[[ Given text, beginning ]]

What is bulimia?
Bulimia nervosa, most often known as just ‘bulimia’, is an eating disorder and mental illness. It is characterised by repeated binge-eating episodes with attempts to get rid of the calories consumed to prevent weight gain. These attempts to get rid of calories is known as purging and usually includes vomiting or using laxatives, but excessive exercise or taking large quantities of slimming pills are also purging behaviours. Bulimia is a dangerous illness that aims to control weight.
Control is a central aspect of bulimia. The binge-eating and purging cycle can help a sufferer feel in control of their life, which would otherwise feel out of control. Although a person with bulimia may feel out of control during a binge-eating episode, the purging provides the control element. Purging can therefore be a way for the bulimia sufferer to regulate and manage their feelings – it becomes useful for them.
Someone who has been living with bulimia for a long time can find it difficult to stop their purging behaviour as it has become commonplace. When they are triggered emotionally or when they feel their stomach full, their learned response is to purge. It can become addictive in nature. Feeling full or sometimes eating more than usual are normal aspects of eating. For someone with bulimia, they can be very difficult to deal with.
Which eating disorder?

[[ Given text, end ]]
[[ Material shown, beginning ]]

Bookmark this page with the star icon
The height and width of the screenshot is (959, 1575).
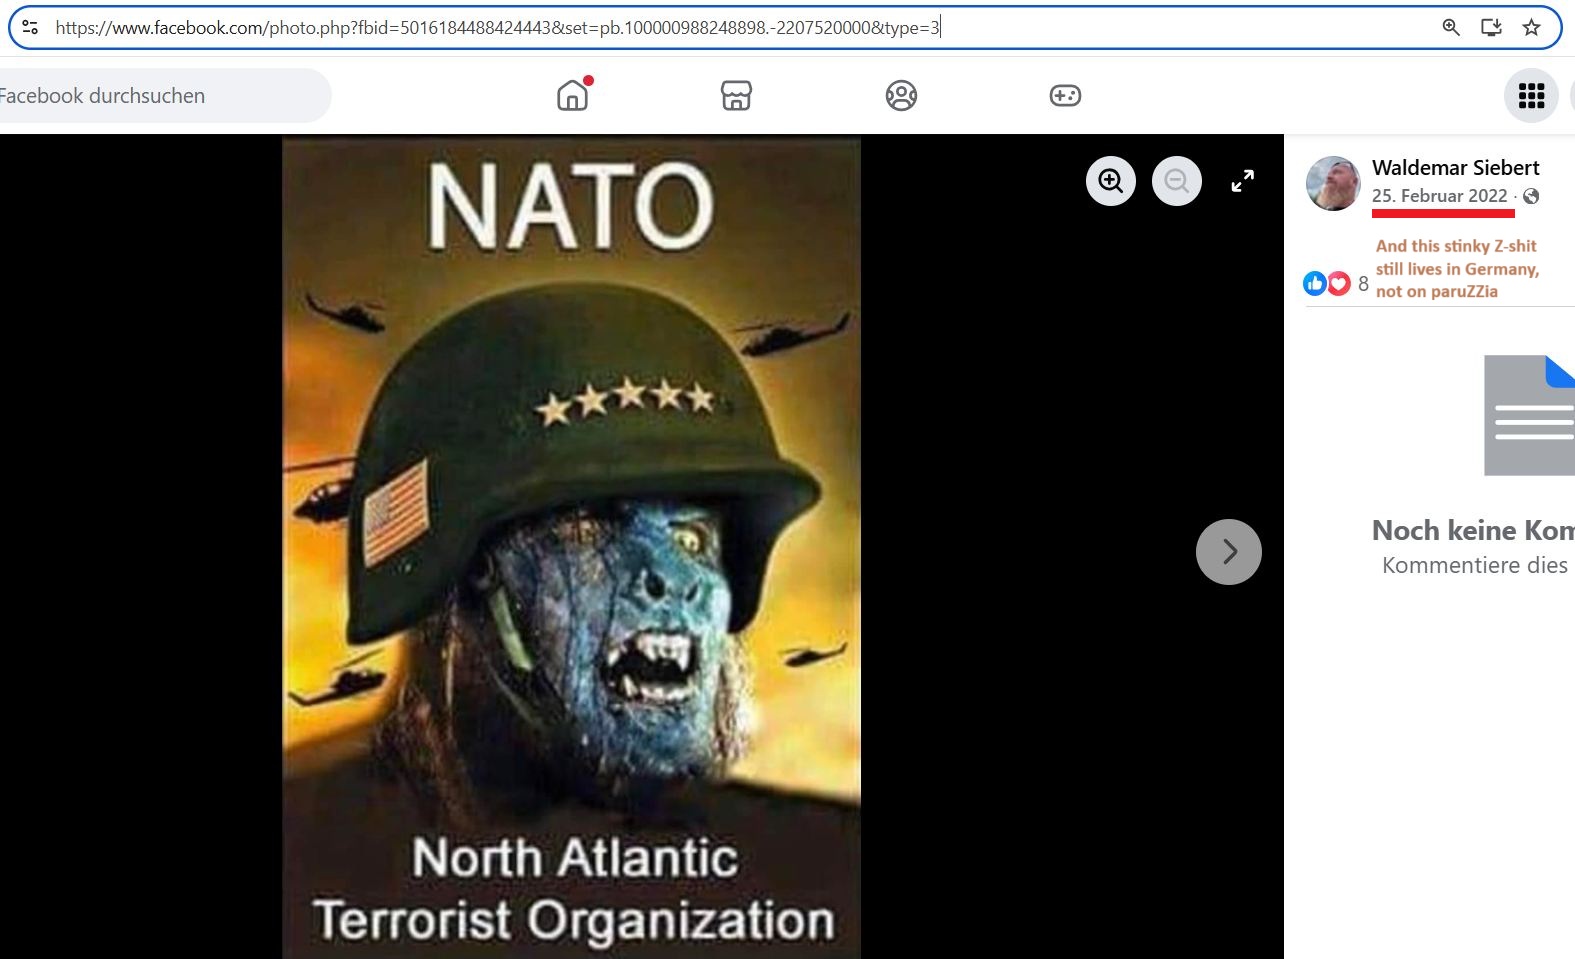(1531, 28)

[[ Material shown, end ]]
[[ Material shown, beginning ]]

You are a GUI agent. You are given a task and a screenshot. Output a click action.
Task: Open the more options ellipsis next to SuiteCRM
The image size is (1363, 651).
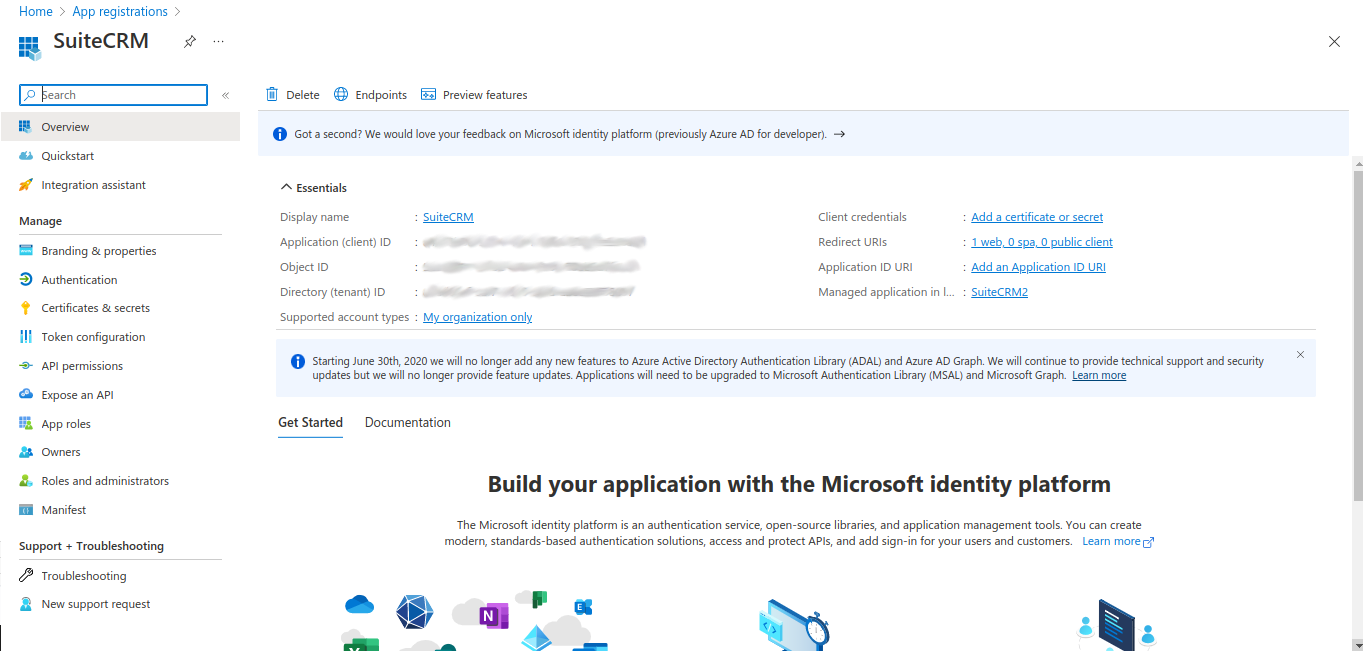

[[ Material shown, end ]]
[[ Material shown, beginning ]]

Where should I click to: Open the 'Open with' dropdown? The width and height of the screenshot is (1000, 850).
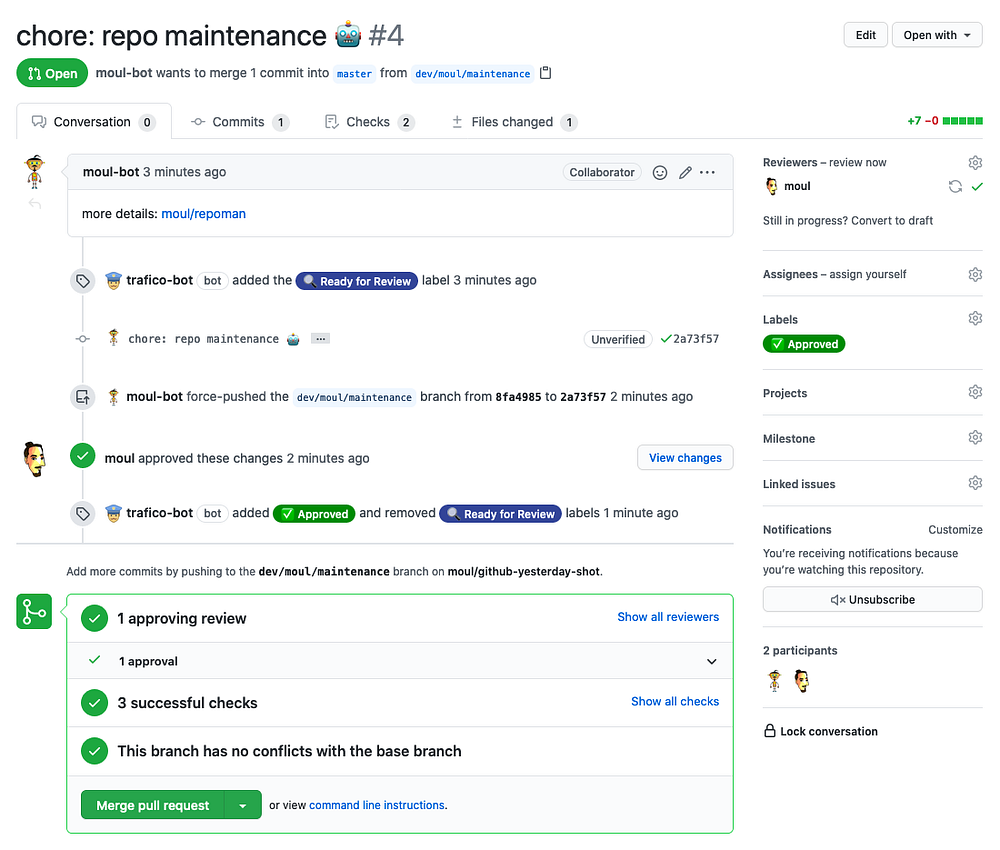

[[ Material shown, end ]]

Actions to take:
(a) List every purging behavior named in the text on bulimia.
(b) Resume the text on bulimia after its final line.
The material has nothing to do with what is asked here.

Answers in order:
(a) Vomiting, using laxatives, excessive exercise, and taking large quantities of slimming pills.

(b)
It can sometimes be difficult to determine which eating disorder somebody is suffering with. If a person is very underweight but experiences episodes of binge-eating and purging, they would tend to be diagnosed with anorexia. This diagnosis would be less clear if the person was only slightly underweight. An eating disorder specialist would best determine which eating disorder a person is suffering with, which would enable the best course of treatment to then be followed. It is not uncommon for someone to move between eating disorders, highlighting the complexity of these illnesses and the difficulty of treatment and recovery.
The effects of bulimia
Like other eating disorders, there are serious physical and emotional effects on the person living with bulimia and these can be life-threatening. In terms of the physical effects, vomiting can cause tooth decay, burst blood vessels in the eyes, damage vocal cords due to stomach acid, and cause pain and swelling in the mouth and throat. Frequent vomiting can damage the digestive tract, such as causing tears in the oesophagus and other digestive problems including bloating, diarrhoea or constipation. Abusing diuretics that lower potassium levels can cause dehydration, which can lead to kidney damage and kidney failure.
There are many other physical effects of bulimia, but one of the most serious complications of this eating disorder is cardiovascular problems caused by an electrolyte imbalance. Such complications can result in abnormal heart rhythms and even heart failure.
The psychological impact of bulimia is significant and those suffering should seek support with the emotional turmoil of the illness. Feelings of shame, guilt and a skewed body image are often experienced by people with bulimia and these drive the binge-eating and purging cycle. Low self-esteem, low self-confidence and a fear of weight gain are major aspects to the illness as well.
A lot of stress and anxiety is also a part of bulimia, particularly around mealtimes. The illness is very secretive in nature because people with bulimia can feel ashamed of their binge-eating and purging behaviours. Carrying the burden of the illness alone can intensify feelings of stress and anxiety.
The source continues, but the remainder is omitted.